Breakthrough Nanochip Device Fixes Damaged Tissue With Just One Touch

Researchers from the Ohio State University attached nanochip devices on mice’s skins to treat the subject’s legs which had blood flow problems. Tissue Nanotransfection (TNT) is used to inject genetic codes from the nanochip into living cells. The transfected cells underwent cellular reprogramming as they morphed from skin cells into vascular cells. Legs of mice were fully healed in three weeks.


In what appears to be a breakthrough for regenerative medicine, researchers from the Ohio State University Wexner Medical Center developed a nanochip device that can repair damaged tissues with just one touch. The study combines the breakthrough technology of Tissue Nanotransfection (TNT) with cellular reprogramming to do the job on mice. The paper was published this week in the journal Nature Nanotechnology.

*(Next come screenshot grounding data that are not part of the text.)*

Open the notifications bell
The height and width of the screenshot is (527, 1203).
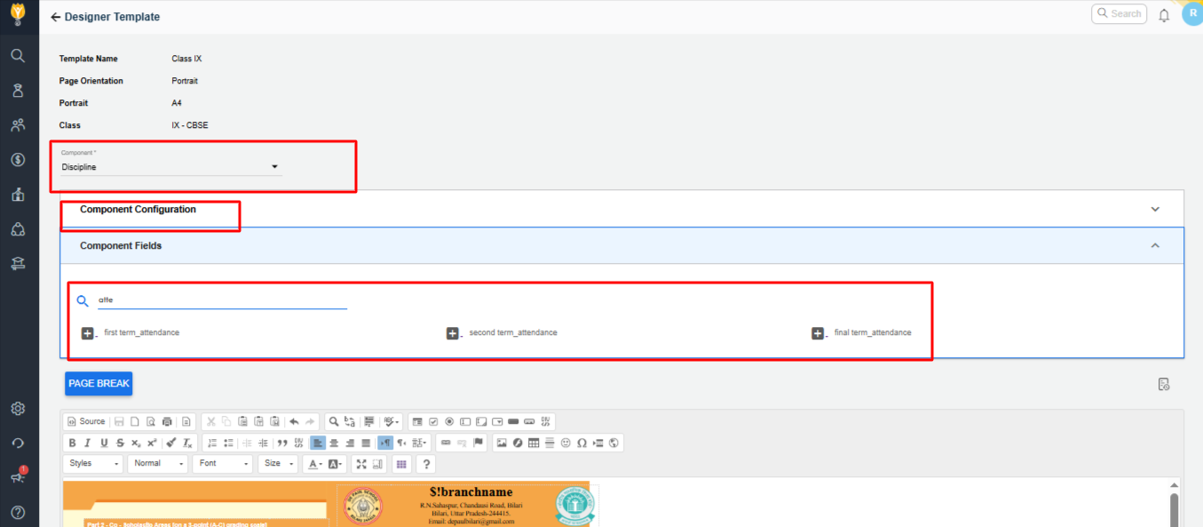click(1164, 15)
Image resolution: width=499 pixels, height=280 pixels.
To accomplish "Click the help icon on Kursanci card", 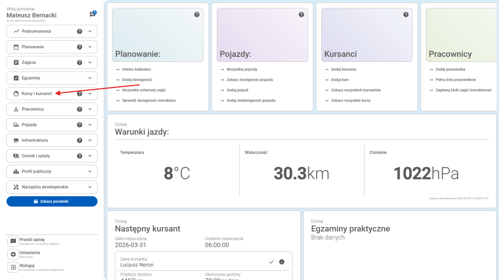I will tap(406, 15).
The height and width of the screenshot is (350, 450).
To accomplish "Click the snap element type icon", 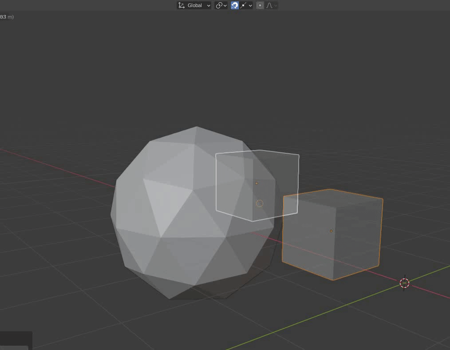I will 244,5.

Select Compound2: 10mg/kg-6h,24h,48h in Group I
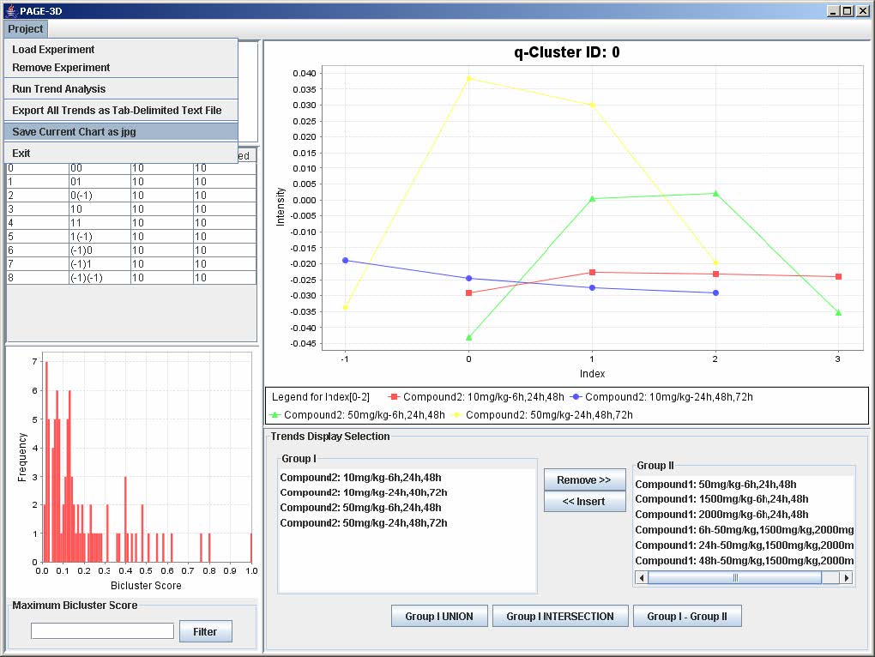(x=361, y=477)
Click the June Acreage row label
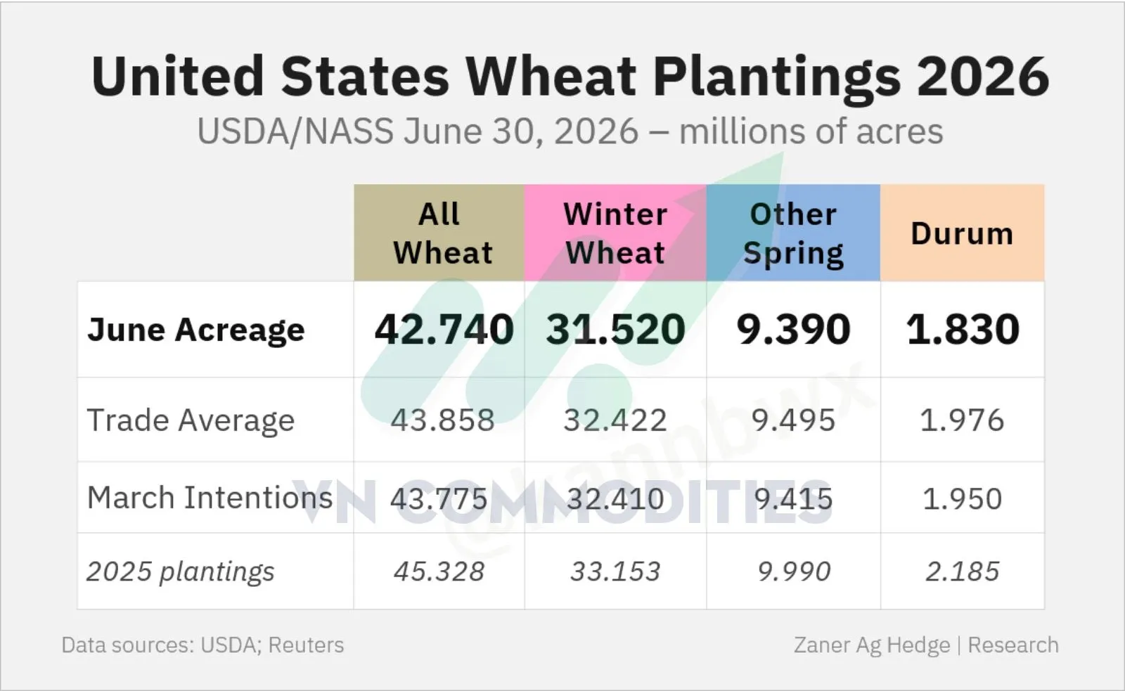The width and height of the screenshot is (1125, 691). [x=196, y=330]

TNT is composed of two stages. First, the chip, which contains genetic codes from DNA or RNA, is attached on the surface of the skin. Second, a small current is applied to the chip as a way to create channels in the underlying skin. These channels enable the chip to do “transfection”, defined as “the process of inserting genetic material, such as DNA and double-stranded RNA, into mammalian cells”. The chip is then detached and TNT is done. Cellular reprogramming will then start to kick in by morphing the skin cells into a type of cells required for treatment or repair of the subject’s disease or injury.

The study’s subjects were mice whose legs had limited or blocked blood flows. After injecting the genetic codes, the mice’s skin cells were reprogrammed to morph into vascular cells, the cell type needed to repair the mice’s condition. Following the injection, a transformation was observed to take place within the first week. Active blood vessels then formed after the second week and the legs of the mice were fully healed by the third week.

Cellular reprogramming has been instrumental in treating human diseases, drug discoveries and regenerative medicine. Somatic cells (cells that are not reproductive in nature) are reprogrammed to morph to become “pluripotent”. Pluripotent cells, which include embryonic stem cells, are like “starting” cells that can morph into any type of cells in the body.

Cellular reprogramming has been here for more than 50 years but the process has always been challenging for researchers. Experiments are complicated, mostly inefficient. Another aspect is the  limited cell sources and the reliability on viruses for transfections. However, by introducing TNT technology into cellular reprogramming studies, the approach as seen in this study is shown to be 98% efficient, non-invasive, painless and simple to implement.

One thing that further excites researchers is that TNT application is not limited to skin cells alone but can be done on any type of tissue in the body. For instance, brain cells can be grown on skins of mice, harvested and then injected into the damaged brain. This aspect bodes well in the search for future cures of Alzheimer’s and Parkinson’s diseases. In addition, as the cells belong to the subjects themselves, there is no need for any immunosuppressive medications. Researchers are now hoping to start human trials next year.